By: Rebecca Cooney (originally published in 2014)
The term “co-sleeper” is a horrible misnomer. “Co-“ is your garden variety Latin prefix connoting “with” or “together”. “Jointly”. So one would assume that co-sleeping might be this idyllic symbiotic arrangement, the yin and yang of parent and child in rosy-cheeked slumber. Tendrils of lotus-scented musk wafting from a classical painting with “repose” in the title. But, as anyone who has ever slept “with” a child in their bed knows, this is hardly the case. There is no “together”. There are probably points during the night where the two inhabitants of the bed manage technically to be asleep at the same time. Dualing banjos of REM comprising short bursts of cholinergic and glutamatergic firing in the pedunculopontine nucleus. But the rest of the time is what most sleep researchers would just refer to as a crappy night’s sleep. Not to be confused with “junk sleep” that occurs when your teenager passes out cradling her iPhone 5C waiting for one more text from whatever his name is. That comes later. No, in the early years, your child saws logs perpendicular to you while you worry about pivot tables in Excel. A little sigh here and there. An arm flung over the head. A foot in the small of your back. Co-sleeping is an endurance test of Parent vs. Child. Does your melatonin-ambien-antihistamine cocktail have what it takes to get you through a night on your 1/8 of the mattress?

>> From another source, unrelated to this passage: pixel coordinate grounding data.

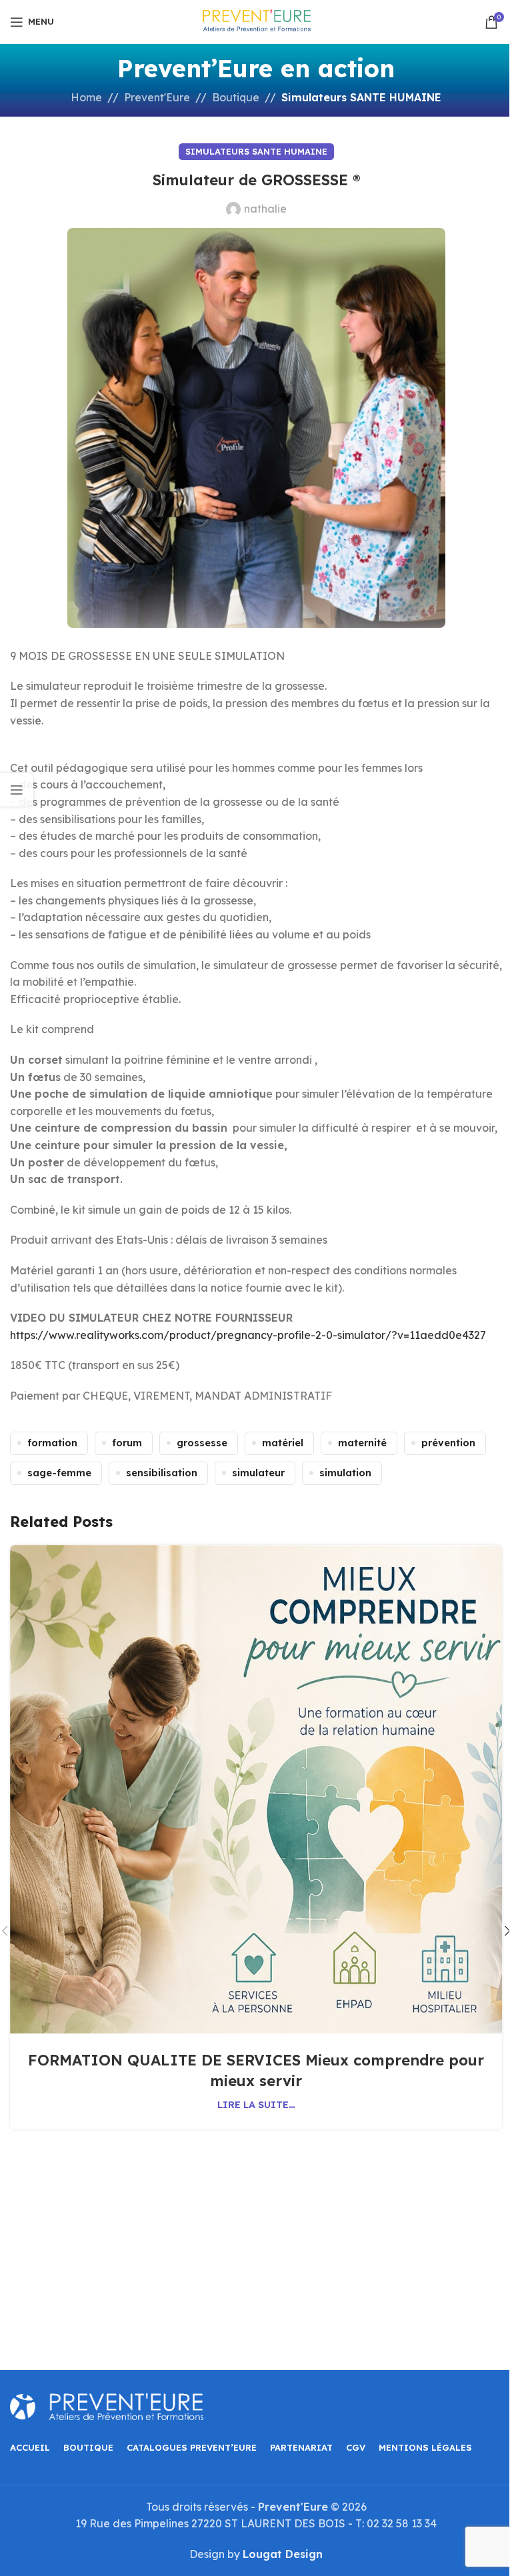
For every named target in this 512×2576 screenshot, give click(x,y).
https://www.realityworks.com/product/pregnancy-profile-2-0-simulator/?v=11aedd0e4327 (248, 1335)
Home (86, 97)
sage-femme (59, 1473)
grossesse (202, 1443)
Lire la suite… (256, 2105)
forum (127, 1443)
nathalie (265, 208)
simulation (345, 1473)
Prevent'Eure (157, 97)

Co-sleeping was not my idea. The first mistake was to get rid of the crib for the big boy bed when my son was 2. There was really no reason to, but I had heard some other families had been making the transition with new siblings. And, when I think back, it really was just an excuse to go to IKEA. Now his closet-sized room is filled with a disproportionately large unstained pine bunkbed, the upper bunk of which serves as a place for me to fling the giant bags of laundry when I have houseguests. Of which there are admittedly few as a 4-year-old roommate with boundary issues and a predilection toward bedwetting isn’t exactly a draw.

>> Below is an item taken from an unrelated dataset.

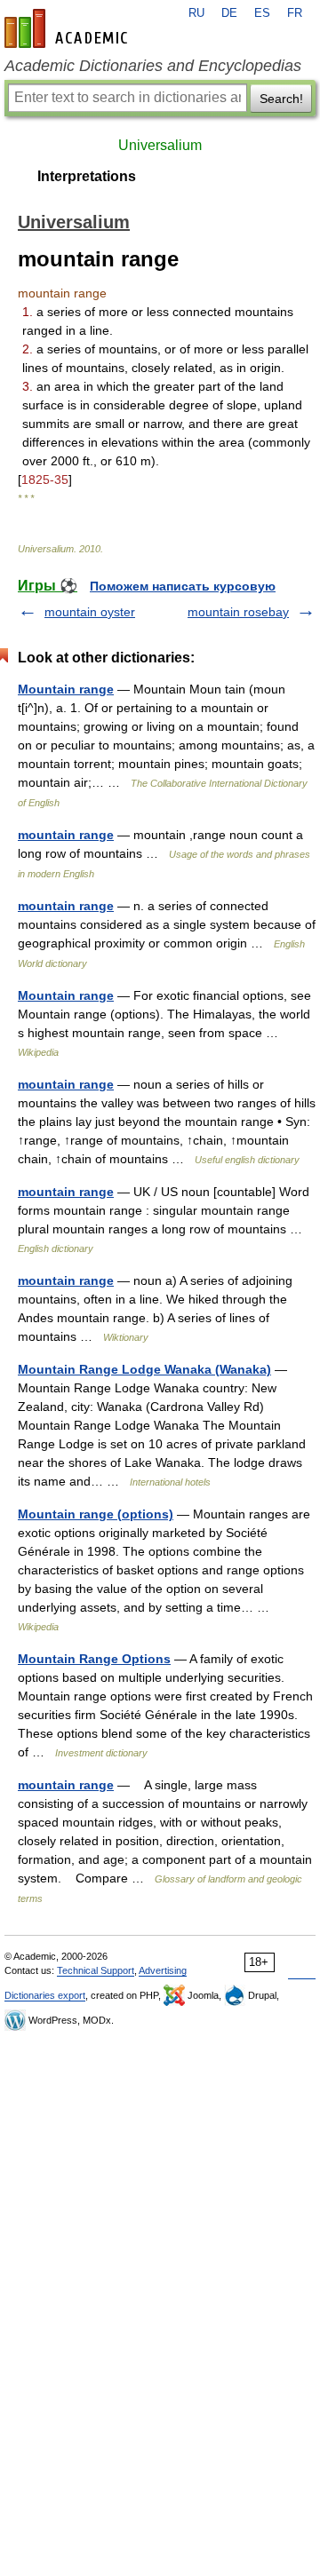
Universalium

For the last two years I have tried intermittently to lay the smack down. To be the disciplinarian that I thought I would be. A firm, but benevolent dictator, who, with one nod and small wave of the hand, induces the baby person to get into bed. Almost as if it had occurred to him. I have hoped for a scene like the childhood Proust in his bed—warm, snug, listening to the tinkle of his mother’s laughter from another room. I have to admit I’ve only actually read one of Proust’s books, but I don’t recall any poignant sleep-training memories.
There are, however, approximately 6 books on children and sleeping on my bookshelf. Alright, that’s a slight exaggeration. I think there are 4. Now, I have to go look because I feel like I’m using hyperbole when it’s really not even necessary. I think we have a modicum of trust here between us. Shoot. OK, there’s actually just one that I can spot easily, Weissbluth’s classic “Healthy Sleep Habits, Happy Child”, and it’s very appropriately wedged between Tom Robbins and Chuck Klosterman. So what does the good Doctor Weissbluth have to say about sleep and “preschool children”? Words, words, words, and something about missed naps and SLEEP LOST FOREVER. My sleep or his sleep? Flip the page and then there’s the extreme guilt-inducing notion that failure of a method is the failure of the resolve of the parent. Yes, my resolve failed when I slept on a yoga mat on the wood floor for two weeks trying to get him to stay put. Yes, my resolve failed when I let him fall asleep in my bed and then carried his deadweight to his room once he fell asleep. Yes, my resolve failed when the bedroom door banged open and a small shadowman appeared rubbing his eyes, indignantly lumbering in. What do you expect from me, Dr. Weissbluth? I can only endure so much.
There’s a quote from Lord Byron that, “Prolonged endurance tames the bold”. But it does not necessarily make your kid willingly sleep in his own bed. Though he probably said that after smoking some opium and getting ready for bed. Tonight, however, has a tameness to it. As the latest storm whirls its way toward us, it is oddly quiet. Our usually busy street is still and poised for the next dump of snow and freezing rain or a messy mix as the weatherman called it. Soon, I will take a scalding hot shower, toweling off and lotioning up as quickly as I can, picking up my crumpled Old Navy pajama pants and waffle knit shirt from the bathroom floor. And then on cat feet, I will pad into my bedroom and slide into my warm bed next to my child. To co-sleep.